New England Journal of Medicine

http://www.nejm.org/doi/full/10.1056/NEJMoa1103849

Science Translational Medicine: Integrating Medicine and Science

http://stm.sciencemag.org/content/3/95/95ra73.short

Also refer to my post 3-30-13 This is a new day! With smart T-Cell vaccines.

Storming Capitol Hill: LLS Leads the Charge for Cures and Access

DECLARE IT! Cancer ends with me.

Blood cancers are the #3 leading causes of cancer death in the United States – right behind #1 cancers of the respiratory system (including lung cancer), and #2 cancers of the digestive system (including colorectal cancer), according to the American Cancer Society. Breast cancer is #4.

Since the Leukemia & Lymphoma Society (LLS) was formed, it has invested more than $1 billion in blood cancer research and is motivated to ensure patient access to these innovative therapies. What many people are not aware of is that blood cancer research is a gateway to cures for other cancers. Multi-drug chemotherapy and stem cell transplantation began as blood cancer therapies. Almost half of all cancer drugs newly approved by the US Food & Drug Administration (FDA) in the past dozen years were first approved for blood cancers.

LLS is a leader in a unique approach to research and fundraising. The non-profit forms partnerships with biotechnology and pharmaceutical companies, the National Institutes of Health, universities, and medical centers to discover innovative medical therapies and to move them to market.

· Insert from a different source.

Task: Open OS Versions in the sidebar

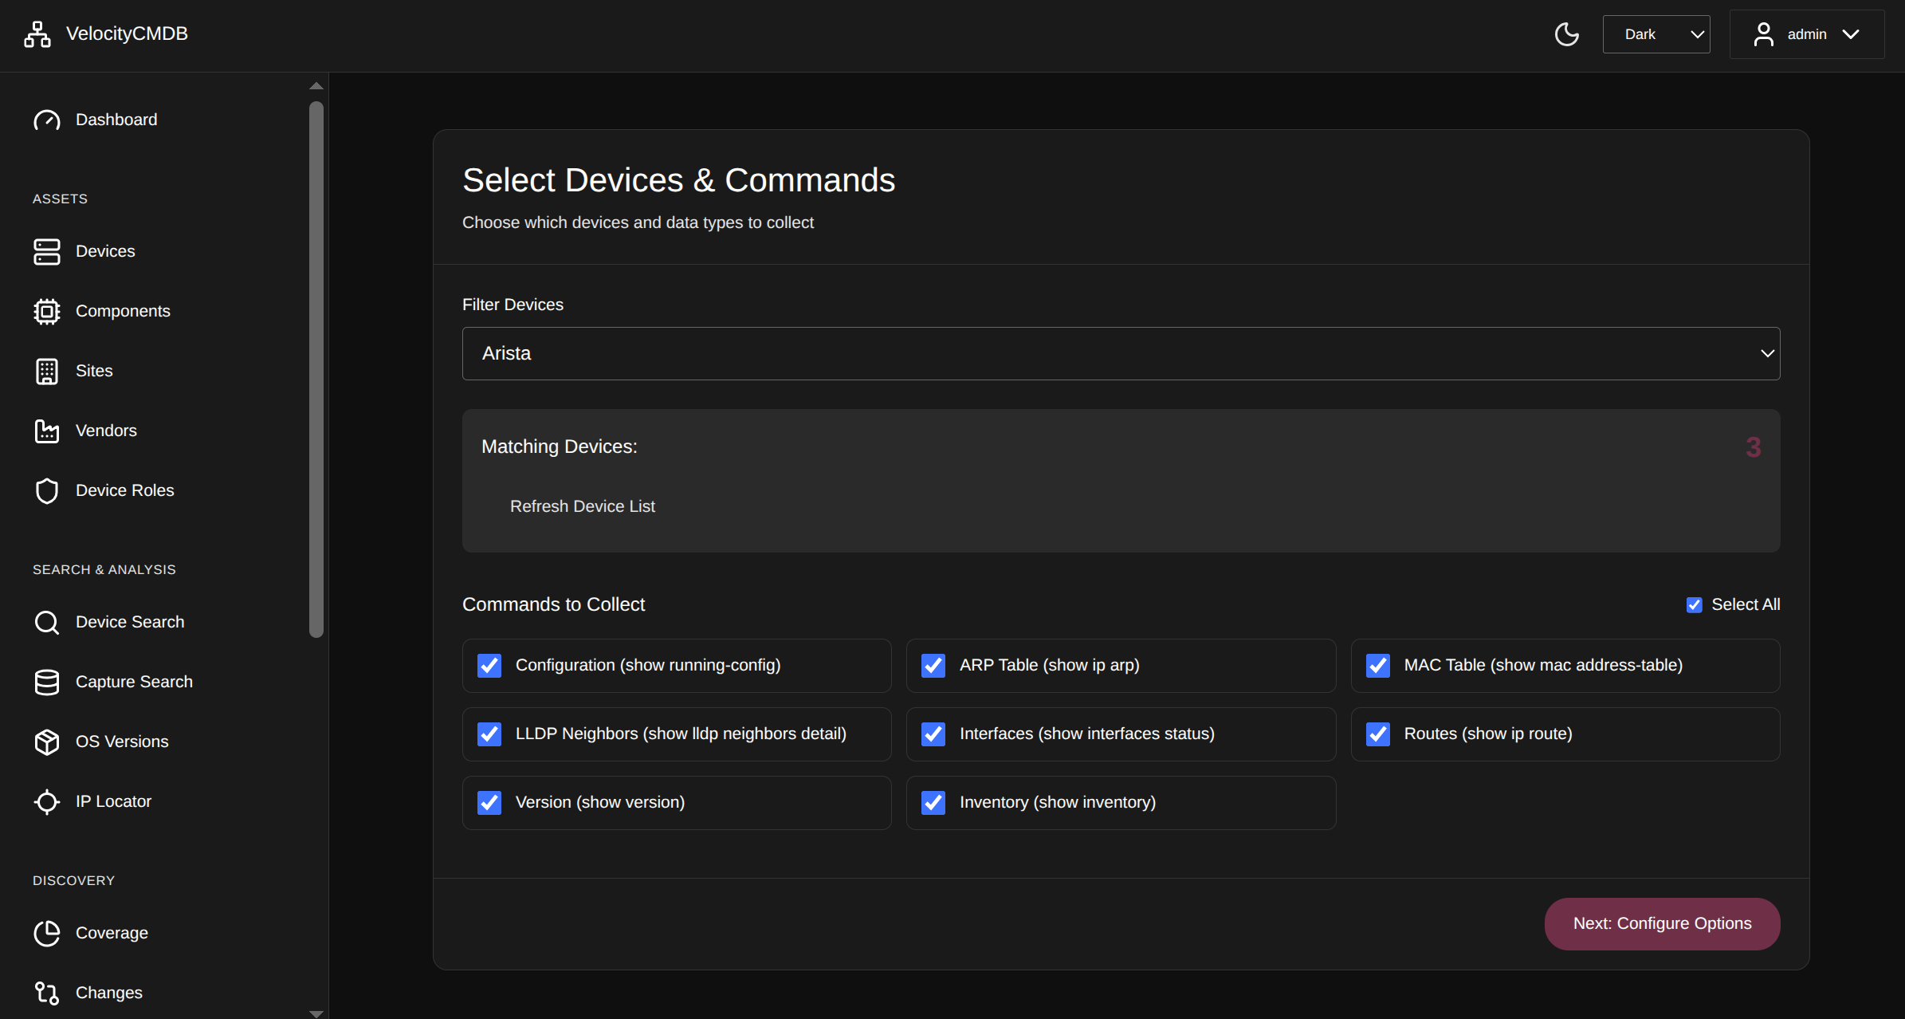Action: pos(122,742)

I am proud to be an LLS patient advocate. Last week over 500 LLS patient advocates from all around the country stormed Capitol Hill lobbying for two health care bills (HR 460 the Patients’ Access to Treatments Act and S 1365/HR 2827 the Medicare Part D Beneficiary Appeals Fairness Act) to improve access to innovative therapies for patients. These bills address Medicare and private commercial insurance plans. The bill that was passed in Arizona addressed individual insurance plans and small group insurance. Both U.S. Congress bills when passed will make “specialty tier” drugs affordable.

We went through training workshops and formed teams to deliver a message to our legislators in the U.S. Congress. My team consisted of LLS staff, Board members, leukemia physician, patient (me). NOTE: I will be posting more about these wonderful team members in my next blog.

We met with the offices of two senators and five representatives:

(1) Rep. Kyrsten Sinema (Arizona District 9) (D)

(2) Sen. Jeff Flake (R)

(3) Rep. Ann Kirkpatrick (D)

(4) Office of Sen. John McCain (R)

(5) Office of Rep. Paul Gosar (R)

(6) Office of Raul Grijalva (D)

(7) Office of Rep. Trent Franks (R)

Another Arizona team met with several other representatives.

We did not even get pushback from the insurance companies when they realized that passing the bills would increase premium costs about $3 more per year. Not having access to these drugs would mean additional hospitalization costs, etc.

To say that these two bills are personal is an understatement. They directly affect my particular situation. If I do not have access after the clinical trial, I will not be able to afford the cost. The cancer will progress.

I will keep a very close watch on the voting of these bills.